> SOURCE DOCUMENT:
When getting to the doctor isn’t possible or practical, it’s good to know that an accredited ECP pharmacist is available at most Unichem Pharmacies for you to talk to and who can give you the ECP if appropriate.

How the emergency contraceptive pill works

The ECP prevents pregnancy by delaying the release of an egg from your ovary until sperm are no longer active, and changing the lining of your uterus so a fertilised egg cannot implant and develop.

The ECP is for emergency use only and is not a substitute for regular contraception.

The ECP’s effectiveness

The emergency contraceptive pill will be most effective if you take it as soon as possible after unprotected sex. Taking the ECP within 24 hours is best, but it can prevent pregnancy if taken up to 72 hours after unprotected sex.

The ECP has been shown to prevent:

  • 95% of expected pregnancies when taken within 24 hours of unprotected sex
  • 85% if taken within 25 - 48 hours
  • 58% if taken within 49 - 72 hours

It’s important to note that the ECP does not protect against sexually transmitted infections (STIs). If you have any concerns speak with your Unichem Pharmacist, doctor or family planning clinic.

> WORK INSTRUCTIONS:
- A) According to the emergency contraceptive pill text, up to how many hours after unprotected sex can the ECP still prevent pregnancy?
- B) List every time window in the emergency contraceptive pill text, each with the percentage of expected pregnancies the ECP prevents when taken in it.
The material that follows is unrelated to the emergency contraceptive pill text.

> RECORDS:
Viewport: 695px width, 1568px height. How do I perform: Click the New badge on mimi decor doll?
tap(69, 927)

==

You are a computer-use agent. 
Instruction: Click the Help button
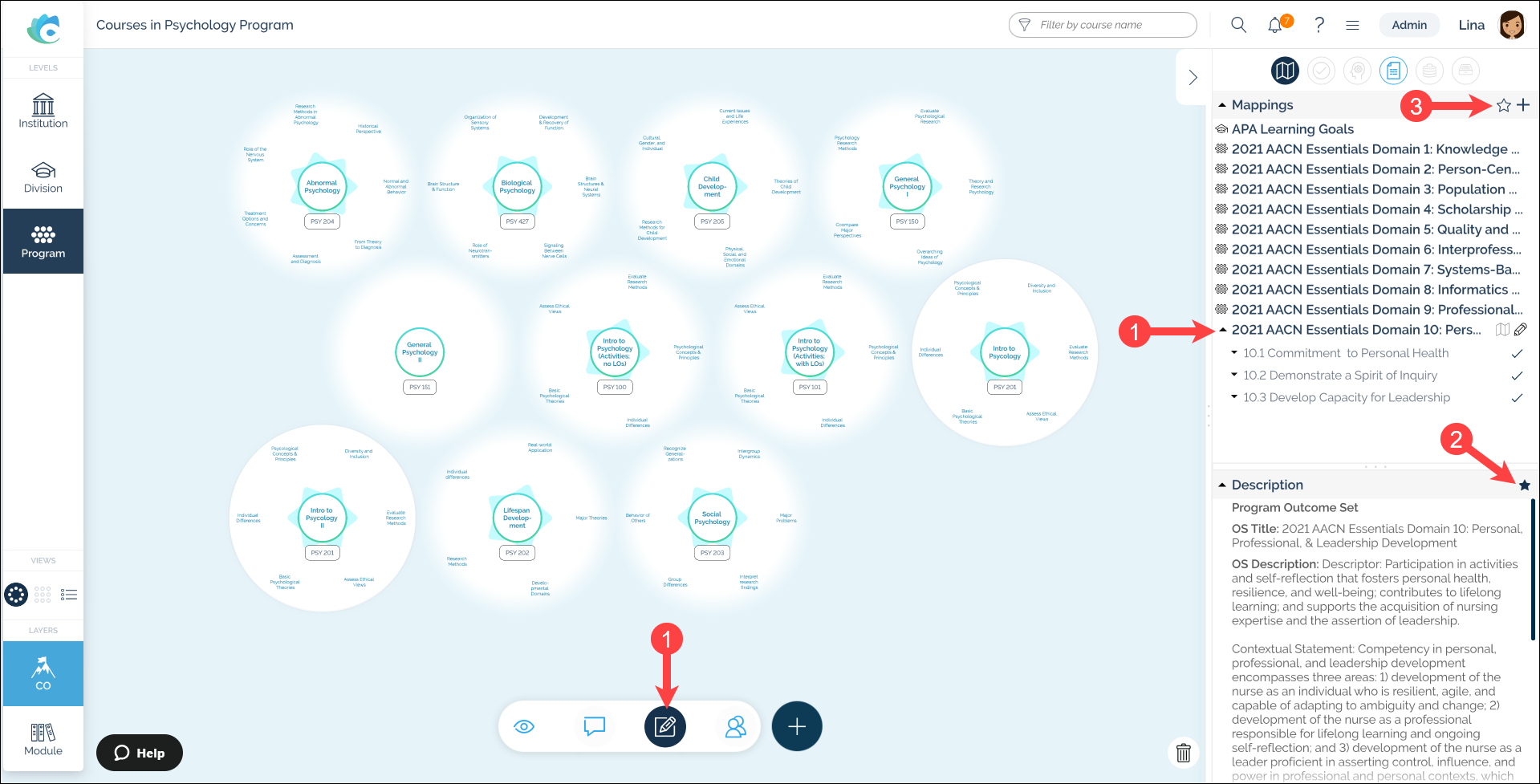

* * *

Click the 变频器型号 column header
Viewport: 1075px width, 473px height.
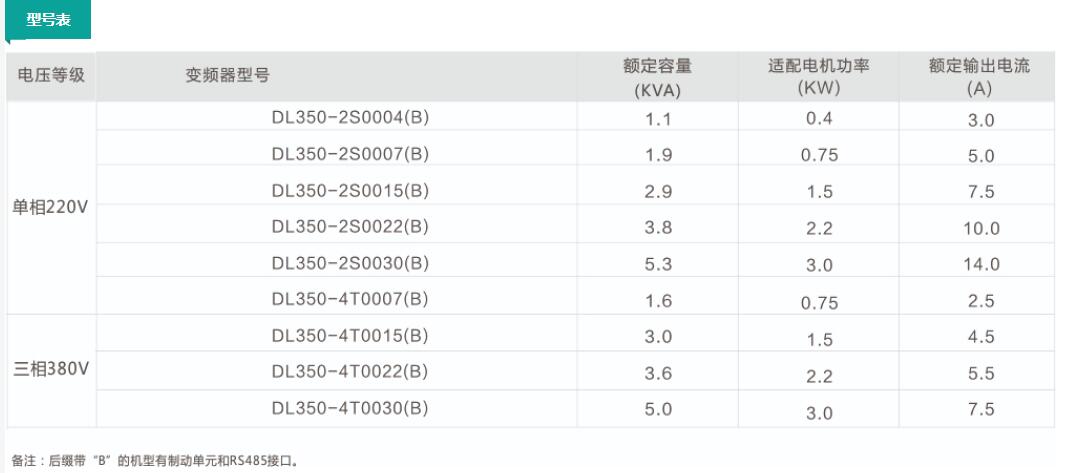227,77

> SOLUTIONS TO THE TASKS:
- A) Up to 72 hours.

- B)
- Within 24 hours of unprotected sex: 95%
- Within 25–48 hours: 85%
- Within 49–72 hours: 58%